TEXT SECTION.
—————

There are a few ways to do that. You can start writing the function and press TAB, it will appear in a pop up. You can also check the cheatsheet, here are some
examples: https://www.rstudio.com/resources/cheatsheets/
Or you can check the help topic by writing the function with a ? in it's start, for example: ?ggplot
OP, your question does not relate to coding per se - no problem to solve via issues with code - so it's not really supposed to be on SO. With that being said, it is a viable question and very daunting to approach using ggplot2 to create plots when you really don't have the background for doing so. Consequently, I think you still deserve a good answer, so here are some principles to help out a new user.
Know where to get information
The biggest help to offer is to practice. You will become more familiar with usage, but even "the pros" forget the argument syntax and what stuff does. In this case, the following is helpful:
Use RStudio. The base R terminal is fully capable; however, RStudio brings a ton of conveniences that make programming in R so much easier. Tooltips are an important part of how I create and use functions in R. If you start typing out a function, you'll be presented with a short list of arguments:
What's more, you can start typing an argument and you'll get a description from the help directly within RStudio:
Check the help for functions. This one should be obvious, but I am constantly checking the help for functions on CRAN. This is easily done in RStudio by typing ? before the function. So, if I need to know the arguments and syntax for geom_point(), I'll type ?geom_point into the console and you'll get the documentation directly within RStudio.
Online Resources. A quick search online can give you a lot of information (maybe even this answer). There are a lot of other resources: here too. Including here, here, here, and here.
Become familiar with the Principles of plotting in ggplot2
Knowing where to get information is helpful, but sometimes you feel so lost that you don't even know what information you actually are looking to get. This is the crux of many of the questions here on SO related to ggplot2, which is: "how can I change my axes?", "How do I change colors in the plot?", or "How can I get a legend to show x, y, or z?". Sometimes you can google, but often it's not even clear what you are looking to find.
This is where a fundamental understanding of how to create a plot in ggplot2 becomes useful. I'll go through how I always approach plotting in ggplot2 and hopefully this will help you out a bit.
Step 1 - prepare data
Making your data prepared to plot is exceptionally useful, and sometimes difficult to do. It's a bit beyond what I intend to communicate here, but a mandatory piece of reading would be regarding Tidy Data Principles.
Step 2 - Think about Mapping
Mapping is often overlooked in the process, but in short, this is how the columns of your dataset relate to the plot. It's easy to say "this column will be my x axis" and "this column will be my y axis", but you should also be clear on if the values of other columns will relate to color, fill, size, shape, etc etc... Thinking this way, it will soon be quite obvious why you would want to get Step 1 correct above, because only Tidy data will be able to be used directly in mapping without issue.
Step 3 - The Fundamental ggplot() call
The first step in plotting will be your first call to ggplot(). Here you need to assign data - example via df %>% ggplot(...) or ggplot(data=df, ...). This is also typically where you would setup at least your x and y axes via mapping. You can just stop here (x and y axes), or you can specify the other aesthetics in the mapping here too. Ultimately, this alone plotted "sets up" the plot. If we just plot the result of that, you get the following:
p <- ggplot(mtcars, aes(disp, mpg))

—————

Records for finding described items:
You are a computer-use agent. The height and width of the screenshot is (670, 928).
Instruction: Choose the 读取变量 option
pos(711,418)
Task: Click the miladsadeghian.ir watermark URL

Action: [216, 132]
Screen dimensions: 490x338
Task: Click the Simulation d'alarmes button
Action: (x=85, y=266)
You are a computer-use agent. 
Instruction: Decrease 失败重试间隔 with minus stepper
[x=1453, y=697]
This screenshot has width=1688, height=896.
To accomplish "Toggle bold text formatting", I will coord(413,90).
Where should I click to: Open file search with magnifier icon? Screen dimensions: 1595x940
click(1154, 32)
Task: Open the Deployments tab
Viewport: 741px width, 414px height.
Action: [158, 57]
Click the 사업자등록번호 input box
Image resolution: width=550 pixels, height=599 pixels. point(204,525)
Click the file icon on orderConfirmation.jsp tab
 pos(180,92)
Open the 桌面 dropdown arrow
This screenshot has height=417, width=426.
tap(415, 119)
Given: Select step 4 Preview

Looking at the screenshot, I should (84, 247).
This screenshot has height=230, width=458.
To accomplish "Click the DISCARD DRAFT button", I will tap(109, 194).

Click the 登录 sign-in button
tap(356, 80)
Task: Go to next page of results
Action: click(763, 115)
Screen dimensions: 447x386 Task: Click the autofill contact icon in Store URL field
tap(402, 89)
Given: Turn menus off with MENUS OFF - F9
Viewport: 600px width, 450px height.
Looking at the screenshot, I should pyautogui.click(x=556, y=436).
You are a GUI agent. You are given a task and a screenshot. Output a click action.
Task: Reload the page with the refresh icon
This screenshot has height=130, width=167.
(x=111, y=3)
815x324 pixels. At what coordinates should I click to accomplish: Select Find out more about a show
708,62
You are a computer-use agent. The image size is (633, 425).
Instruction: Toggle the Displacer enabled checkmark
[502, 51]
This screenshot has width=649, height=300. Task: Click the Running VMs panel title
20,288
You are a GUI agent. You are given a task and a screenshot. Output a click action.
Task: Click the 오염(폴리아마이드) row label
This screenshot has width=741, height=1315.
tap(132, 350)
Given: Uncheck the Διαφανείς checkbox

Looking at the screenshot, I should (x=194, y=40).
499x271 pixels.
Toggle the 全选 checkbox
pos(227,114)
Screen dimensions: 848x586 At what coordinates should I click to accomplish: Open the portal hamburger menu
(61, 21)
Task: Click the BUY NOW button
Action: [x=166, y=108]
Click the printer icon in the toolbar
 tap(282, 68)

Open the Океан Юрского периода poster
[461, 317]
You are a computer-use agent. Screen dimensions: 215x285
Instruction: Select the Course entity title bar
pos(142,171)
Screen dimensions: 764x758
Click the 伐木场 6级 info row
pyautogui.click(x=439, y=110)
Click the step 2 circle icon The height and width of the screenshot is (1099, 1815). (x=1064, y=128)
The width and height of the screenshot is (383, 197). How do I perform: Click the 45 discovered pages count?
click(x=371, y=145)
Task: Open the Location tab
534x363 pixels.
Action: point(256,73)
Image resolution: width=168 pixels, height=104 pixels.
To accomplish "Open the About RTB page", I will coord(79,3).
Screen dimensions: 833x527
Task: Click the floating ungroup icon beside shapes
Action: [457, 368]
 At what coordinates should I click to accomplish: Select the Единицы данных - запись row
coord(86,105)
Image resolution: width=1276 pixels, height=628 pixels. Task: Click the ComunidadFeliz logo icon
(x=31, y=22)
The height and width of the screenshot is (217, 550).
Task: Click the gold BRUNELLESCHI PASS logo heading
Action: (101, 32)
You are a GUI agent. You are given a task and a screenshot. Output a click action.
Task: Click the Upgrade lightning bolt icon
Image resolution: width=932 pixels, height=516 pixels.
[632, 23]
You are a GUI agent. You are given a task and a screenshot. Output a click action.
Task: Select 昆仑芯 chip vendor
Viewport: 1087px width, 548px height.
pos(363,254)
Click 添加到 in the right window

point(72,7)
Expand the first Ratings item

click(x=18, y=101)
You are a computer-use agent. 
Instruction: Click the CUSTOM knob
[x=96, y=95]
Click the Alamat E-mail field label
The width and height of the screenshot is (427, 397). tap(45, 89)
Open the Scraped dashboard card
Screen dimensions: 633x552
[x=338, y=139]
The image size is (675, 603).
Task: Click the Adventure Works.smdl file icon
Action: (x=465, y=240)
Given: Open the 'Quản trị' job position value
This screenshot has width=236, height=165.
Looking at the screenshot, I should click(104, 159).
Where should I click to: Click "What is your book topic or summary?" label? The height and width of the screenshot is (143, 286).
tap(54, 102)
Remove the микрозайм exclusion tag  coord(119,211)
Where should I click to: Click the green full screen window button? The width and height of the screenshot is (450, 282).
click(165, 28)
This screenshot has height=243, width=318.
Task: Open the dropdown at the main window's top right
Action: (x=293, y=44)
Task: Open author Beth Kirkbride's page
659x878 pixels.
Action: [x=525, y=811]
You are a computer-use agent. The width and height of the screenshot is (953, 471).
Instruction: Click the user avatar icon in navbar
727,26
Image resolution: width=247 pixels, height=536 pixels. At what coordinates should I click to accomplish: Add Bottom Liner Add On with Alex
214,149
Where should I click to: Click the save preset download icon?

—————

EXERCISES.
1. Which reading does the ggplot2 text call mandatory for preparing data to plot?
2. Please reproduce the ggplot2 text from "Online Resources. A" up to and including "you out a bit.".

CORRECT ANSWERS.
1. Reading on Tidy Data Principles.

2.
Online Resources. A quick search online can give you a lot of information (maybe even this answer). There are a lot of other resources: here too. Including here, here, here, and here.
Become familiar with the Principles of plotting in ggplot2
Knowing where to get information is helpful, but sometimes you feel so lost that you don't even know what information you actually are looking to get. This is the crux of many of the questions here on SO related to ggplot2, which is: "how can I change my axes?", "How do I change colors in the plot?", or "How can I get a legend to show x, y, or z?". Sometimes you can google, but often it's not even clear what you are looking to find.
This is where a fundamental understanding of how to create a plot in ggplot2 becomes useful. I'll go through how I always approach plotting in ggplot2 and hopefully this will help you out a bit.